BMCR 2007.12.17

Great Moments in Greek Archaeology. Translated by David Hardy

, , Great moments in Greek archaeology. Los Angeles: J. Paul Getty Museum, 2007. 379 pages : illustrations (some color) ; 33 cm. ISBN 9780892369102 $75.00.

Table of Contents

Great Moments in Greek Archaeology is a large and handsome book, a compendium of very well-illustrated chapters on the discovery and excavation of major Greek archaeological sites and on the discovery (through excavation or chance underwater find) of selected individual works of Greek art. The Greek edition, which I have not seen, is published by Kapon Editions. The authors are usually archaeologists with intimate knowledge of the sites, and their emphasis is on the excavation of each site rather than the site itself. This is not a book for scholarly research: each chapter has a brief bibliography but no notes. Several sites are both off the tourist track and not published in English. The main point of appeal of Great Moments is the many images, mostly large and excellent photographs, and, for many chapters, fascinating illustrations and archival photographs, especially for early excavations in Greece. There are no site plans, although many chapters include good aerial photographs. It is not, however, an entirely straightforward book to review: “Greek” has a variety of meanings, which sometimes slip into the uncomfortably political. Greek archaeology mostly means the excavated remains of prehistoric (i.e., Neolithic and later periods) through Classical Greece (Roman appears occasionally; pre-modern Greece barely at all).
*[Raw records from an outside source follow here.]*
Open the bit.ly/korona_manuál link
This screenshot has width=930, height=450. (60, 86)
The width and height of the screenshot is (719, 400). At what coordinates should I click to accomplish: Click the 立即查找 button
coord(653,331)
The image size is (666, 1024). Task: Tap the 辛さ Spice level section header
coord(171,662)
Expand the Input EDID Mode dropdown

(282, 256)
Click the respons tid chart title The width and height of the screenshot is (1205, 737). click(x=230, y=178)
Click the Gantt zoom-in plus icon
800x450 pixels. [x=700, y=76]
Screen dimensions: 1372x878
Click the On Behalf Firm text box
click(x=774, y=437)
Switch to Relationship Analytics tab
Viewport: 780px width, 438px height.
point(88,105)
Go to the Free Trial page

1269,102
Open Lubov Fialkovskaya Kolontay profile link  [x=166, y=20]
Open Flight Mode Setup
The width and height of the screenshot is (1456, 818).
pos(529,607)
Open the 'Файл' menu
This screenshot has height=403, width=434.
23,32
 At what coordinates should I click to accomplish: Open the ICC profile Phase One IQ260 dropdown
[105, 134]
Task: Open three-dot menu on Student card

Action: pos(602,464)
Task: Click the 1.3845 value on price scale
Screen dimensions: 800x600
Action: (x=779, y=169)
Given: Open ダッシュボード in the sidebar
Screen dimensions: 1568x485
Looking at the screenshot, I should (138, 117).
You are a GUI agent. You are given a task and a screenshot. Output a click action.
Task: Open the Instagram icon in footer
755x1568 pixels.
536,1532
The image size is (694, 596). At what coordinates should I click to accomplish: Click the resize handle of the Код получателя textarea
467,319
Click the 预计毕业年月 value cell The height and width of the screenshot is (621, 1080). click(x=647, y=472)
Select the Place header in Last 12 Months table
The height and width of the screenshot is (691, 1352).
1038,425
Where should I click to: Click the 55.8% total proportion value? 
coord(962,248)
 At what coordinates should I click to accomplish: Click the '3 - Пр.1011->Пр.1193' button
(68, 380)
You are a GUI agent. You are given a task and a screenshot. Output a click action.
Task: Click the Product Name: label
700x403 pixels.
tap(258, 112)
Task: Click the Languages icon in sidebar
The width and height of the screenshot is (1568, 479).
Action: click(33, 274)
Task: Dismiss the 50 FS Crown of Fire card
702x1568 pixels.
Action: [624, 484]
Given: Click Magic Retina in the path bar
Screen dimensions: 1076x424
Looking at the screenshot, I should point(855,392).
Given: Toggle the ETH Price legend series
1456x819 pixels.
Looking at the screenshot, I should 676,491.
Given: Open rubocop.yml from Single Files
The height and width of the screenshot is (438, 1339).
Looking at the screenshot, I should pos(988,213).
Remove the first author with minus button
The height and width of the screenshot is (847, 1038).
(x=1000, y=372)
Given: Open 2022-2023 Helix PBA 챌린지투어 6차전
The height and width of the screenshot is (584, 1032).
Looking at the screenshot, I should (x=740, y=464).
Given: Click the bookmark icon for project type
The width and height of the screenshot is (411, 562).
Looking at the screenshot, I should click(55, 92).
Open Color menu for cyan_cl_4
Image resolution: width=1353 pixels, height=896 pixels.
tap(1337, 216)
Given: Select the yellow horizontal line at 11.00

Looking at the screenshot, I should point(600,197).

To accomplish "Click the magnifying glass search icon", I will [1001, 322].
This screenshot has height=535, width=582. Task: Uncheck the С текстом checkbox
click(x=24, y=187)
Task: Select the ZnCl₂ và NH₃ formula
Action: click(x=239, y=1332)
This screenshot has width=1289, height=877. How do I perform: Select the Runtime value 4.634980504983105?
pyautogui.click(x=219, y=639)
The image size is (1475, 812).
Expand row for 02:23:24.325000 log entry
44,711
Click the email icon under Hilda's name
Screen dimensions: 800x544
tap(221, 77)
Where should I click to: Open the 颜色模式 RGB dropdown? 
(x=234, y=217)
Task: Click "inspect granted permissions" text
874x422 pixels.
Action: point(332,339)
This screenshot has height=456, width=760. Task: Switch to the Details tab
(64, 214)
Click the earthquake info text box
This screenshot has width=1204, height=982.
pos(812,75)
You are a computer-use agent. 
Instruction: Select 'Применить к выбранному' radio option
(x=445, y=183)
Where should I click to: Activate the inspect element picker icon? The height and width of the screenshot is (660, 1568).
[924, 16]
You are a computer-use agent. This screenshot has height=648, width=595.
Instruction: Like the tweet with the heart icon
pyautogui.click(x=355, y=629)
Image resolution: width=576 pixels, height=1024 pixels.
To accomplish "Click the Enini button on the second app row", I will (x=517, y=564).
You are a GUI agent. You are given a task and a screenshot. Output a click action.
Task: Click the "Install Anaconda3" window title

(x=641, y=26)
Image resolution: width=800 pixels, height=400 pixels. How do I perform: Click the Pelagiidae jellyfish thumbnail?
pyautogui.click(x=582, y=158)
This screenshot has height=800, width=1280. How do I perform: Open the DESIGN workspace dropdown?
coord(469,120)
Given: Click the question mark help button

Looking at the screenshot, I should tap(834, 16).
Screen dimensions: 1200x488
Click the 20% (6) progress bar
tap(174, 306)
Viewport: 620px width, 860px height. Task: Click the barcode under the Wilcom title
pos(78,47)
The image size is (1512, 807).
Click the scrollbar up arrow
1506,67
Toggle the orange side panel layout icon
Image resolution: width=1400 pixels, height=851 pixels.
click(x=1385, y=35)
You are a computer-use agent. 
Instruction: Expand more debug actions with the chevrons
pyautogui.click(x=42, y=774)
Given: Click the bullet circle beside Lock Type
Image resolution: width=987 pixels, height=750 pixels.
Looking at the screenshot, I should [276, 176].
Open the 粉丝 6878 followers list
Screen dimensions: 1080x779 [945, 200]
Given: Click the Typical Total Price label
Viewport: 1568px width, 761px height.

Vasileios Petrakos’s introduction to the volume, “The Stages of Greek Archaeology,” a chronological overview of archaeology in Greece, presents one definition of “Greek archaeology.” To Petrakos, Greek means in and of the modern country of Greece, and therefore his discussion begins with the battle of Navarino in 1827. His essay is interestingly and informatively idiosyncratic and opinionated: he includes not only excavations and events like the foundation of the Archaeological Service, Archaeological Society, and the major foreign schools of Greece, but major publications (his first great moment of Greek archaeology is August Boeckh’s Corpus Inscriptionum Graecarum). There are interesting details in the chapter (Kavvadias felt guilt years later for the trees he destroyed in excavating the theater at Epidauros). Although it is, in keeping with the essays in the rest of the book, fairly popular in voice, it is a chapter of more interest to readers already fairly knowledgeable of the sites, publications, and politics of archaeology in Greece (Petrakos alludes to modern political events that are recognizable to those who know of them but are tantalizingly unexplained to those who do not).

Fani Mallouchou-Tufano next considers the exploration of the Athenian Acropolis in the 19th century. She focuses on the process of archaeology on the Acropolis and not the finds: the sale of ancient blocks from the Acropolis for modern buildings; Kyriakos Pittakis, the head of the Archaeological Service from 1836, and his destruction of the post-classical remains on the Acropolis; the demolition of the Frankish tower in 1875; Panayiotis Kavvadias and the clearing of the Acropolis to prehistoric and classical levels. Archaeology on the Acropolis was, unlike the sites in the rest of the book, as much a story of removal of the “wrong” archaeology as it was the discovery of “Greek” archaeology.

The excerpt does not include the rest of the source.